En el fondo había un cuarto tabique estanco como todos los demás, que separaba este dormitorio de la sala de máquinas. Se abrió una puerta, y me encontré repentinamente en aquel departamento, donde el capitán Nemo, ingeniero de primer orden seguramente, había dispuesto sus aparatos de locomoción.

La sala de máquinas, sencillamente alumbrada, no medía menos de veinte metros de longitud. Estaba dividida naturalmente en dos partes, conteniendo la primera los elementos que producían la electricidad, y la segunda, el me­ca­nis­mo que transmitía el movimiento a la hélice.


Sala de máquinas del Nautilus.

Quedé desde luego muy sorprendido al notar el olor sui generis que llenaba aquella pieza. Apercibióse el capitán Ne­mo de la impresión que en mí había producido, y me dijo:

—Son emanaciones de gas producidas por el empleo del sodio; pero esto no es más que un inconveniente pasajero, porque todas las mañanas purificamos el navío, ventilándolo completamente.

Yo examinaba entre tanto con gran interés, como puede presumirse, la maquinaria del Nautilus.
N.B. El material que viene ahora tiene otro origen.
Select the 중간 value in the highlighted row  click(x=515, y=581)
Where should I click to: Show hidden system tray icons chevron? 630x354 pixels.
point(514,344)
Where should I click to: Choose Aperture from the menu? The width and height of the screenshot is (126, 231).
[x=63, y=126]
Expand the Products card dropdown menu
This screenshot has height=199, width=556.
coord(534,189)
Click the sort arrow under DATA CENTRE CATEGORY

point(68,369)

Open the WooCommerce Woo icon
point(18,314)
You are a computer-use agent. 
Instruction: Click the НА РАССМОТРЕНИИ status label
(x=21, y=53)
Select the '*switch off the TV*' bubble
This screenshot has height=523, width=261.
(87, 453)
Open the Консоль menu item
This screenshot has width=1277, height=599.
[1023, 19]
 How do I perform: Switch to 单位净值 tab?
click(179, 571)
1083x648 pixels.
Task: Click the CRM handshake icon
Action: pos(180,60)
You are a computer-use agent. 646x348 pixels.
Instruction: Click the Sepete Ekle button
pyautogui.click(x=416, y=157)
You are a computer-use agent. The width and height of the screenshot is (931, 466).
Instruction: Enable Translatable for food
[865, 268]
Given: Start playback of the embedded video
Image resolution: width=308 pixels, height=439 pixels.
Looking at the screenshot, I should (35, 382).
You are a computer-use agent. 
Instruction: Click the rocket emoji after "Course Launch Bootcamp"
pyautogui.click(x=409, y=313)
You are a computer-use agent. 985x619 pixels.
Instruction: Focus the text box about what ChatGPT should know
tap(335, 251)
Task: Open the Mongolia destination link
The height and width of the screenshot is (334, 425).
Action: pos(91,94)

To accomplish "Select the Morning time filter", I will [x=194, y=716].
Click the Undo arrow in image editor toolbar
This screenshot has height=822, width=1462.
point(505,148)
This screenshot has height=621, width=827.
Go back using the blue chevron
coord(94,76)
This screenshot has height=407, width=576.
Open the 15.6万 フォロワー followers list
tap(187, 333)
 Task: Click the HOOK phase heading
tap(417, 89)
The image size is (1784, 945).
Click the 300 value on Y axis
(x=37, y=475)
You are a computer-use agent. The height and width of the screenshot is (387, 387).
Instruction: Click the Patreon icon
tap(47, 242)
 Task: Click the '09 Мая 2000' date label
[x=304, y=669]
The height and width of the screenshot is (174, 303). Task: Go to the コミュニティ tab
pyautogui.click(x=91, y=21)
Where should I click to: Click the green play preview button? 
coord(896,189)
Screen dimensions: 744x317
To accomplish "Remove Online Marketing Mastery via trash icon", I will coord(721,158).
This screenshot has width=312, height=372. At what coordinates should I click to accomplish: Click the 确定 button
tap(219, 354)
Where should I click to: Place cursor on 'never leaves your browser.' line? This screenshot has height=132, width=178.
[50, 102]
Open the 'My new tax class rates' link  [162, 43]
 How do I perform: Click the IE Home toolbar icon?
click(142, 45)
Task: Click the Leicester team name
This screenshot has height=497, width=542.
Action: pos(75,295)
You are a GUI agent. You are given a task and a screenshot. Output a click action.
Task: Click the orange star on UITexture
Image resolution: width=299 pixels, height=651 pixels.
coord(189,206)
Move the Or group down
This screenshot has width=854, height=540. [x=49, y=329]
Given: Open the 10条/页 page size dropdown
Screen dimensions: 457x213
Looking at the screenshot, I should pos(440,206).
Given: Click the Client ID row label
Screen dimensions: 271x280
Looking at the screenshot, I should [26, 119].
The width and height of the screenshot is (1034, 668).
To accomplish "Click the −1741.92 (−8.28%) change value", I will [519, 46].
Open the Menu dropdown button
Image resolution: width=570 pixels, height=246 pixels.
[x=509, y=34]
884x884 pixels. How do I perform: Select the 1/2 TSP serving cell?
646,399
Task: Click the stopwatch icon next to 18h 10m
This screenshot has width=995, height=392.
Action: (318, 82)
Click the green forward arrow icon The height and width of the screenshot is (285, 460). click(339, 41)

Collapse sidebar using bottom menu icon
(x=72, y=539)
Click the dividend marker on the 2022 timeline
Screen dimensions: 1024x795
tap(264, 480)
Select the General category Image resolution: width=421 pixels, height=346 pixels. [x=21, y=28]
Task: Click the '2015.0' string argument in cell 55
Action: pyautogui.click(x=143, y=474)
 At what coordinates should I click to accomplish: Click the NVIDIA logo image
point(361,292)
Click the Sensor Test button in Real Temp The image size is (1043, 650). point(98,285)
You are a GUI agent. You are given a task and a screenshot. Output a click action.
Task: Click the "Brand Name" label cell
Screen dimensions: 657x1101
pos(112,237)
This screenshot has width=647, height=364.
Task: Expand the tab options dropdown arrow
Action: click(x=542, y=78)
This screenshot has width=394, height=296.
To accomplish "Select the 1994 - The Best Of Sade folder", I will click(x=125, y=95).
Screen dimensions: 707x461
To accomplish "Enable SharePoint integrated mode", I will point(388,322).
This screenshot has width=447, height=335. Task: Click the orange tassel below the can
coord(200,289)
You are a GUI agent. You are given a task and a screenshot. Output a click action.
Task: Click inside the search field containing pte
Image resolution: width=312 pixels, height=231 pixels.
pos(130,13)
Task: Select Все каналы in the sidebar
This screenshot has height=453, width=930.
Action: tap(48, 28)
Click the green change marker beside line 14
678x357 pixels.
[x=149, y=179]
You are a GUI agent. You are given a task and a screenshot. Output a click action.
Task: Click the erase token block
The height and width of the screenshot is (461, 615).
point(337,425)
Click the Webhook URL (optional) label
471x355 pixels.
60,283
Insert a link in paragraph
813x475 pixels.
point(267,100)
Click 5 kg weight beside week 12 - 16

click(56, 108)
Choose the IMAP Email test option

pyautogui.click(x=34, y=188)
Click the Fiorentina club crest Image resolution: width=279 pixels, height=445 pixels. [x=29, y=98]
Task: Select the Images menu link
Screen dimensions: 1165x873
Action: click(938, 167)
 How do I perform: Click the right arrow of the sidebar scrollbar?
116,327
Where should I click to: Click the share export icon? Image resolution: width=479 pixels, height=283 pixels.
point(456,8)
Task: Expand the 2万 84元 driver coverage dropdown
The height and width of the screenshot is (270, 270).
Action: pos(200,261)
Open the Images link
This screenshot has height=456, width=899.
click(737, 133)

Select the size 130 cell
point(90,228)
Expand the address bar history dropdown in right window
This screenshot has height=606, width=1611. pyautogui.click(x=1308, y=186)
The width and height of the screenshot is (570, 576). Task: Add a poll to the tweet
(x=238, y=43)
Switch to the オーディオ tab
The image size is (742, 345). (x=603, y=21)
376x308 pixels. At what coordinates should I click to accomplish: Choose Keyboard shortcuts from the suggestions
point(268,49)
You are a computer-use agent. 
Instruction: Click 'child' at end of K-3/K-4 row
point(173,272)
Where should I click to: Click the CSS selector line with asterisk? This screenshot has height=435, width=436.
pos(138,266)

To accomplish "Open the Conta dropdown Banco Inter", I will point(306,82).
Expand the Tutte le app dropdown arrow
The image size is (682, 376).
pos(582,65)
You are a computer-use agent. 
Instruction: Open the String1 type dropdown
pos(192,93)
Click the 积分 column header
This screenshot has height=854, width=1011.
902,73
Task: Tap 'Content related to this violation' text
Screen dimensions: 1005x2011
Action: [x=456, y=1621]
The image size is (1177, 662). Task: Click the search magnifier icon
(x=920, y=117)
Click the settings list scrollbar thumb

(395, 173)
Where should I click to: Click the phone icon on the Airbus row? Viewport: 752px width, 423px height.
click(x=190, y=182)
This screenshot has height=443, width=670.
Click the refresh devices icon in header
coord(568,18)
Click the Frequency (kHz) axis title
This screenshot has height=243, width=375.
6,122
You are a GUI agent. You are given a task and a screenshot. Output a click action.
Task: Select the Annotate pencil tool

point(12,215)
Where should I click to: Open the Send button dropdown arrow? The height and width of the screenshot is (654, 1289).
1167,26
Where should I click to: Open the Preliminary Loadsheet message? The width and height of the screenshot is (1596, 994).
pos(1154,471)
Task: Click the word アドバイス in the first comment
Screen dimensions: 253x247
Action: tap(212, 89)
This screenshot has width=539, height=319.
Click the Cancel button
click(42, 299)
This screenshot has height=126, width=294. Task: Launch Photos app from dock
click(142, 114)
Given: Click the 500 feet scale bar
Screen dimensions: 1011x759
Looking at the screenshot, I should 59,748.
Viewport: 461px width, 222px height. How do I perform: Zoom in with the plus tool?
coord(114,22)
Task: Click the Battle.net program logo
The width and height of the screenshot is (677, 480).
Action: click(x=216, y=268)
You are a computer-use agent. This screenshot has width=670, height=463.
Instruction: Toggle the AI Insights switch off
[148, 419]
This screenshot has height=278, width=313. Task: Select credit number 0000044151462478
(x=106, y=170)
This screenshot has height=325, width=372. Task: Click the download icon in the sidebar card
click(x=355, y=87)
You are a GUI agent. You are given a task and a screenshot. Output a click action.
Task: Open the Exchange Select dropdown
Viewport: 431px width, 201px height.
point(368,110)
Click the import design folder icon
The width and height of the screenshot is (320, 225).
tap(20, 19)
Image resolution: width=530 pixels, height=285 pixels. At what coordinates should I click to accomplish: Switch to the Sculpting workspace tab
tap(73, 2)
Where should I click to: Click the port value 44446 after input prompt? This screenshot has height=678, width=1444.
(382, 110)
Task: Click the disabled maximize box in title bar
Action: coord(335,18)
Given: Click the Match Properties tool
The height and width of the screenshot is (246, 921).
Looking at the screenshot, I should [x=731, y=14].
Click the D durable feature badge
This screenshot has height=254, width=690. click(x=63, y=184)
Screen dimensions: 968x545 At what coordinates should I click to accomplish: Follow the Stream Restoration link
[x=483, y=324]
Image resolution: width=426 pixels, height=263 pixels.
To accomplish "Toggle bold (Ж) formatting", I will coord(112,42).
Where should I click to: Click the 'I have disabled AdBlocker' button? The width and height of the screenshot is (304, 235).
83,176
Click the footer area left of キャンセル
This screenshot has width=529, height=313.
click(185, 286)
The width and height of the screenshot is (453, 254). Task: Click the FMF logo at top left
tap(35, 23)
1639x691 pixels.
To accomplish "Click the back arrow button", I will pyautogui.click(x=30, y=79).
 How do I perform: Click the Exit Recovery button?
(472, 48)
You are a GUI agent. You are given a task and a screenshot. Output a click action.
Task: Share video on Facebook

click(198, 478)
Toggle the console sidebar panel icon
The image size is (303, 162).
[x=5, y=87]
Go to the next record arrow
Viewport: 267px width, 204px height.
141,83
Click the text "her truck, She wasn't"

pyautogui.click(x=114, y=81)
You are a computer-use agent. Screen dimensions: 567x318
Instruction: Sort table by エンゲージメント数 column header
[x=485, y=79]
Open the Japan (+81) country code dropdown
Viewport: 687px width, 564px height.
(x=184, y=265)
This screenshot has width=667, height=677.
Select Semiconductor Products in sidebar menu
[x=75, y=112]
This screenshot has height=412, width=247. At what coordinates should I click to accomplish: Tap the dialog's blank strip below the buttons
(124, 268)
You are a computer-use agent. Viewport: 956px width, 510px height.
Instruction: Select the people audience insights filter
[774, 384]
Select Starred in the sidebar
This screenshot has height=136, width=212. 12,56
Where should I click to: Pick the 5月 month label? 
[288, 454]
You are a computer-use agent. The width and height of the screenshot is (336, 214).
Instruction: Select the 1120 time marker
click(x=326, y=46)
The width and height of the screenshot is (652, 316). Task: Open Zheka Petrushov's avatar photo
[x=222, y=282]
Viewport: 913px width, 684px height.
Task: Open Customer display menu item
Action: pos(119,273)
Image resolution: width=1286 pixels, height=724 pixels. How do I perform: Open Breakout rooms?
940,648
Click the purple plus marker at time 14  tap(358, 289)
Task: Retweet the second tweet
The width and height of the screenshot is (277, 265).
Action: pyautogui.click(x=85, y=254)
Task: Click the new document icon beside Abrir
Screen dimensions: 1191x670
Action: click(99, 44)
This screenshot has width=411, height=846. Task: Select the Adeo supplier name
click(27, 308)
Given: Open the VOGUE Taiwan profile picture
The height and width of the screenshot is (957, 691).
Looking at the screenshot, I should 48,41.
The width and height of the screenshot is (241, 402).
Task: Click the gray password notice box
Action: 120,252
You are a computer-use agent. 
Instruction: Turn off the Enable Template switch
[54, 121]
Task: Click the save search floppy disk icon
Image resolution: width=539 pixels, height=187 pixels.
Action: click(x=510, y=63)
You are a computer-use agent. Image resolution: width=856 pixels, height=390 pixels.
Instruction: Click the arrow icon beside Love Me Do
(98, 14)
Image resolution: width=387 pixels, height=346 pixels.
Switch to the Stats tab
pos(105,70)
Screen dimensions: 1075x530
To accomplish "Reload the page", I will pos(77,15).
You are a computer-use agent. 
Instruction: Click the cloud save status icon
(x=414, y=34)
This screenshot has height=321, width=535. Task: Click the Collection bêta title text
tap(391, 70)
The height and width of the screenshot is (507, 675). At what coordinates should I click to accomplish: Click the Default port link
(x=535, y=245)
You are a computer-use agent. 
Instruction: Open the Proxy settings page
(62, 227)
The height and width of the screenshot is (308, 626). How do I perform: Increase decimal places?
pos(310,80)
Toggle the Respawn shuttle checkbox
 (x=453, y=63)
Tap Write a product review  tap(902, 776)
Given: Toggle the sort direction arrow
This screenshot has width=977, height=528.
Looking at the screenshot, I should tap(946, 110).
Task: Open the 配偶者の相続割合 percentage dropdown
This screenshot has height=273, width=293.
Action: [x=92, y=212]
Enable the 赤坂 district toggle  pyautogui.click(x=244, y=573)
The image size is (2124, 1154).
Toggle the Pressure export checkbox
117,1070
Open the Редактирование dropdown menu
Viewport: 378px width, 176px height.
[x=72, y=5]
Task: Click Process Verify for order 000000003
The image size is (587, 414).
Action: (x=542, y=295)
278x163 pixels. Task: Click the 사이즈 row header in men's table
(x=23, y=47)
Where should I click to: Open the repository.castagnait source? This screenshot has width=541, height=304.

—Ya lo ve —me dijo el capitán Nemo—, empleo elementos Bunsen, y no elementos Ruhmkorff, que hubieran sido impotentes. Los elementos Bunsen son pocos, pero fuertes y grandes, lo que vale mucho más, según los experimentos hechos. La electricidad producida se dirige hacia atrás, donde actúa por medio de electroimanes de grandes dimensiones sobre un sistema de palancas y engranajes que trasmiten el movimiento al árbol de la hélice. Ésta, cuyo diámetro es de seis metros, y el paso de siete metros y medio, puede dar hasta ciento veinte revoluciones por segundo.

—Y entonces ¿qué velocidad obtiene?

—Cincuenta millas por hora.

Había en esto un misterio, pero no quise insistir para esclarecerlo. ¿Cómo podía la electricidad adquirir tal potencia? ¿Dónde tomaba su origen esa fuerza casi ilimitada? ¿Era acaso en su tensión excesiva, obtenida por bobinas de una nueva especie? ¿Era acaso en su transmisión, que un sistema de palancas desconocidas podía aumentar hasta lo infinito? Esto es lo que yo no me podía explicar.

—Capitán Nemo —dije—, voy a comprobar los resultados, sin tratar de explicármelos. He visto maniobrar el Nau­tilus delante del Abraham Lincoln, y sé a qué atenerme respecto a su velocidad; pero no basta ir de prisa; se necesita ver a dónde se va; se necesita tener medios de dirigirse a la derecha, a la izquierda, arriba y abajo. ¿Cómo llega a las grandes profundidades, donde tiene que encontrar una resistencia que se calcula en cientos de atmósferas? ¿Cómo volvéis a subir a la superficie del océa­no? Finalmente, ¿cómo se mantiene en el lugar que le conviene? ¿Seré indiscreto preguntando estas cosas?

—De ninguna manera, profesor —me respondió el capitán después de titubear algunos instantes—, puesto que no debe abandonar nunca este buque submarino. Venga al salón; es nuestro gabinete de trabajo; allí sabrá todo lo que debe saber respecto al Nautilus.